AY1617 T5 Team AP Methodology
Contents
Discovery(Leading Business Domain)
Our team aim to understand SGAG through exploring the content published by SGAG through multiple channels, namely SGAG’s social network services, website and media contents.
Discovery(Business Problem Discovery)
Through interviews and speaking with the founder of the company, our team aims to understand the business problems of SGAG to assist us in identifying problems and translating them into analytics objective.
Data Preparation(Data Collection)
SGAG will be able to provide us with data of the uploaded video posts, generated from their facebook and youtube pages with variables listed above. Apart from what is given, we would also like to gather additional information of the videos, including the comments on the videos, characters involved in the video, video resolution, as well as the video type, whether it is an original or reposted video. As SGAG uploads videos of various categories and resolutions (Filmed using a phone versus video camera), we would like to accurately categorise them to further increase the dimension of the data set.

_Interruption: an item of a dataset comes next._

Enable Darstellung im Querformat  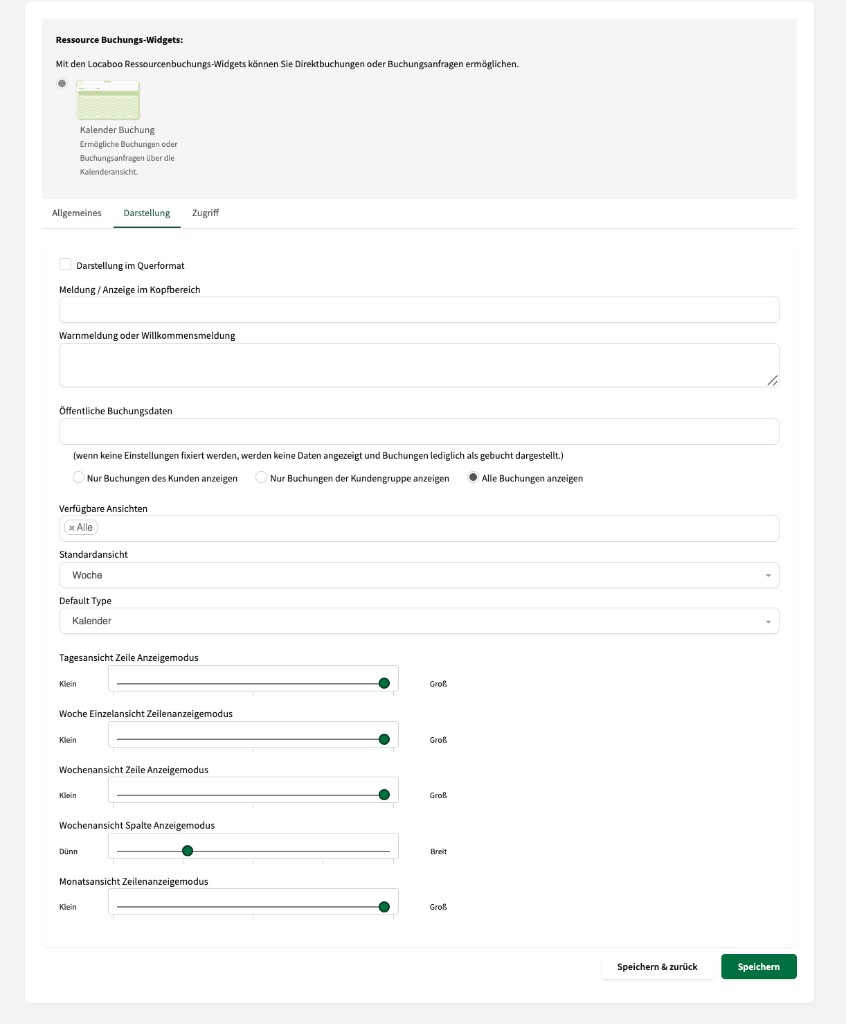pyautogui.click(x=65, y=264)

Data Preparation(Data Preparation)
Some of the datasets provided are not structured in the format suitable for analysis to be done (ie: Additional derived columns need to be added, tables need to be traversed etc.).

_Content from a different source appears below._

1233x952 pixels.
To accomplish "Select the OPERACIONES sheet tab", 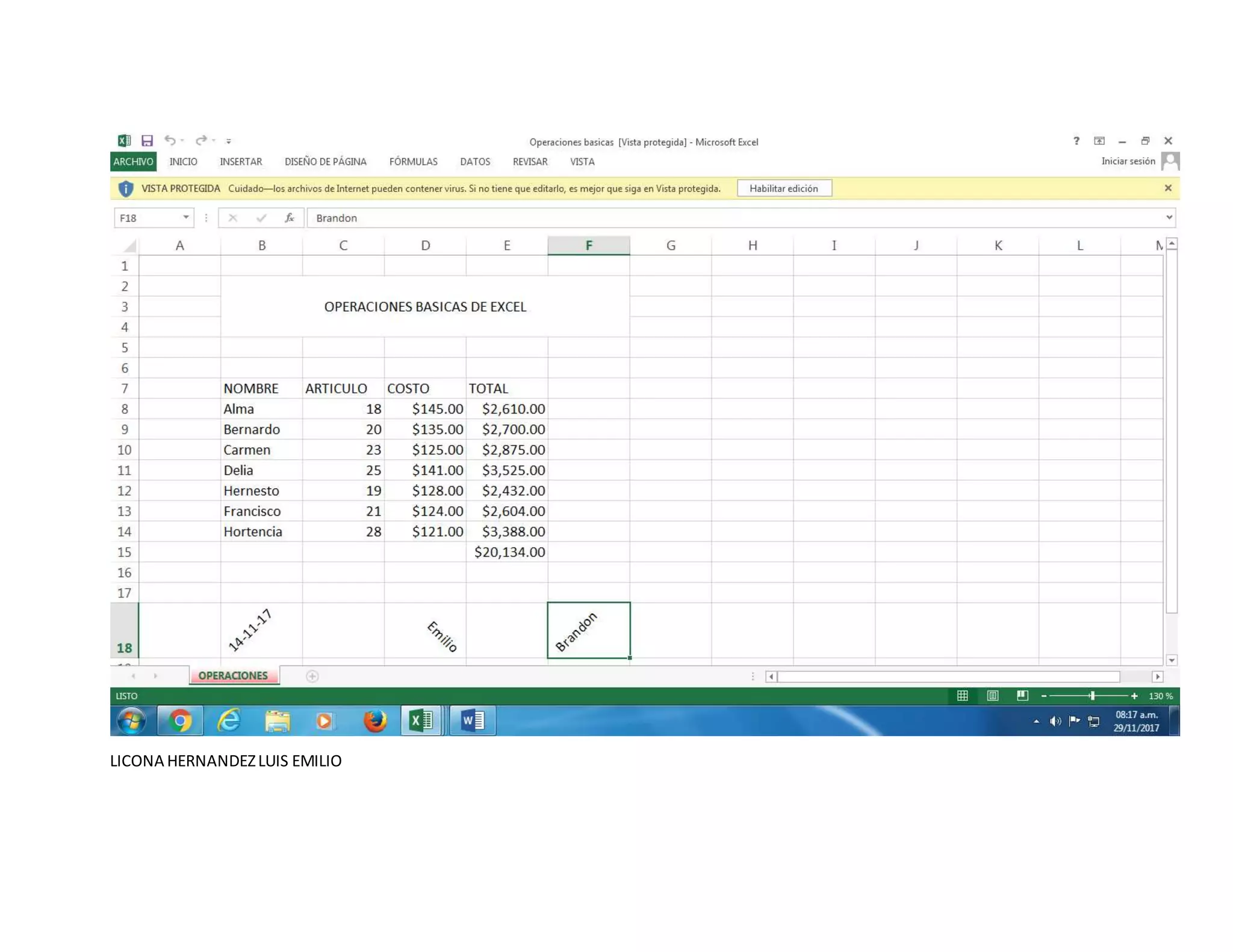I will click(233, 676).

Data required for analysis on the video specifications in relation to audience receptivity will require additional use of open source tools like EXIFTool to extract the EXIF (Camera data) data like video width and video height.

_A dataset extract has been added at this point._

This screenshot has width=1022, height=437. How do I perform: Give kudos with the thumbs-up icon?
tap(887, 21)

Data Preparation(Initial Exploratory Data Analysis)
Before we do a more concrete and complete exploratory data analysis (EDA), we first would like to do a basic EDA to identify outliers that might, in future, affect our analysis results.
Data Preparation(Data Cleaning)
For data cleaning, we would be going through the data sets to identify missing data, inconsistent values, inconsistency between fields and duplicated data. For each row of data with missing value(s), we would then check the number of missing fields it has to decide whether we should omit the row of data completely, or should we predict a value for the missing field(s) using suitable techniques such as association rule mining and decision trees. Extracted data from EXIFTools will require the removal of irrelevant fields to remove less important data. The required fields from the exif data of videos are:
- Video height
- Video length
- Video Width